Part 1: The beginning

A year or so ago, agile was one of those words that I heard often but didn’t really understand. I’d certainly not worked in an agile environment before, unless you could call lurching from one deadline to the next without catching a overdue bullet from management. I wanted a change…

I currently lead a small software team and like many people who write software for a living I’m all too used to the mad dash towards a release date where working hours become blurred into a never-ending stream of late nights; and the insurmountable to-do list is …well always insurmountable. These agile teams whose experiences I began to read about that espoused working ‘in an agile manner’ seemed to not be always be one step from disaster, producing buggy code and never quite making all the planned features. Instead, they produced high quality code with few bugs and not only made their deadlines, but made them with exactly the features they had planned to include. Clients were happy, the team was happy and late nights were for spending at home or out on the town.

These agile teams used terms like user stories and made quips about post-its on boards. They said they were things like XP, AUP, Scrum, Lean or Kanban and practiced test driven development [TDD] or behaviour driven development [BDD]. They had stand ups, iterations or sprints and held retrospectives. Releases were never a problem because of their continuous integration and build automation. Their agility or velocity was consistently high and sustainable. They also did pair programming and created documentation only when there was a clear need for it instead of the big design up front [BDUF]. They talked of the benefits of refactoring code smells, unit testing, component testing, integration testing and database sandboxing. It made my head hurt quite frankly!

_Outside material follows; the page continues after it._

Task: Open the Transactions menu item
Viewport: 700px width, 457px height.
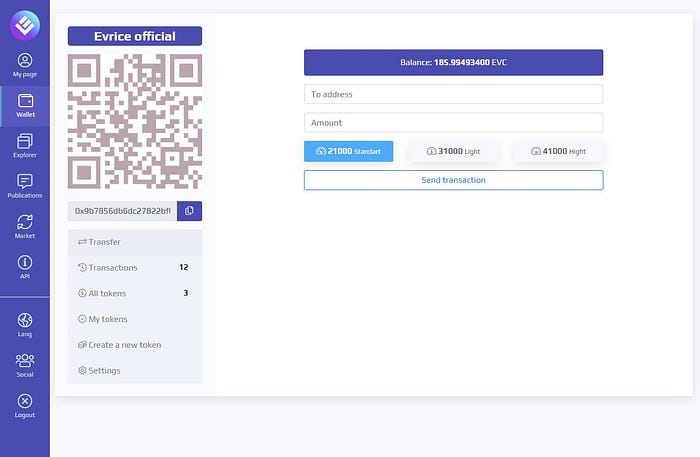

This series of posts is about my journey in moving towards agile principles of software development including both the mistakes made and the successes, and later in the series, the things I’m still working on. I’m not an expert on this subject and am still making mistakes every day, but as long as I can learn from the mistakes and not repeat them, I know I’m moving in the right direction.

Where I was…

All these terms I’d come across but didn’t really understand or know where to start. My previous experience had been more in the traditional waterfall style of project management, creating reams and reams of highly detailed requirements and software specs before even a line of code was written. We would get sign off from the client and agree any milestones/payments and off we would go merrily into a new project. Months would pass and we would begin to grapple with all the things we hadn’t anticipated in the planning stage, deadlines would overrun and we would be under pressure to get it out the door.

So we cut as many corners as we could, sometimes tried to negotiate with the client for more time or a reduction in spec, and all the time was pressure, pressure, pressure. The testing time was usually the first sacrificial lamb. Finally after an exhausting effort we would ship it out the door for the client and pat ourselves on the back for having ‘pulled it off’.

Then came the problems…

The client wasn’t happy, the software was buggy and this or that feature was missing. Where was the feature that he had talked about. Often we would refer him to the 400 page specification document, page 284, Section 31, Heading 4. After all, we did this for a living, of course our documentation would back our side, and there on the last page was the clients signature. So we would spend far too long finding and fixing the bugs and the client would usually pay just to get the whole ordeal over with.

I knew I was pretty sick of it and wanted to change, to improve, to not have these kind of problems anymore. If this sounds familiar, it is probably because sadly it seems to be norm rather than the exception in the software industry, at least in my neck of the woods. The exceptions are the ones who deliver stable feature-complete software on time, on budget to satisfied clients, those seem all too rare.

I should point out at this stage though that any project run badly, whatever methodology is used, will usually end in circumstances like the one above. My main problem with the waterfall approach though was that even a well run project could run into some of these problems. It made sense to me that if the client wasn’t involved in the process and couldn’t see the software evolve, then of course we would miss-out altogether or misinterpret their requirements. Also the effort required for the final integration and rollout always seemed to be epic; months or even years of development had to be rolled up into a neat package ready for production use.

Going even further than that, rarely do clients actually even know what they want in a software application, they usually know exactly what the problems in their business are that they want some software to solve though. Finally they never really read the war and peace sized documents properly before they signed them either.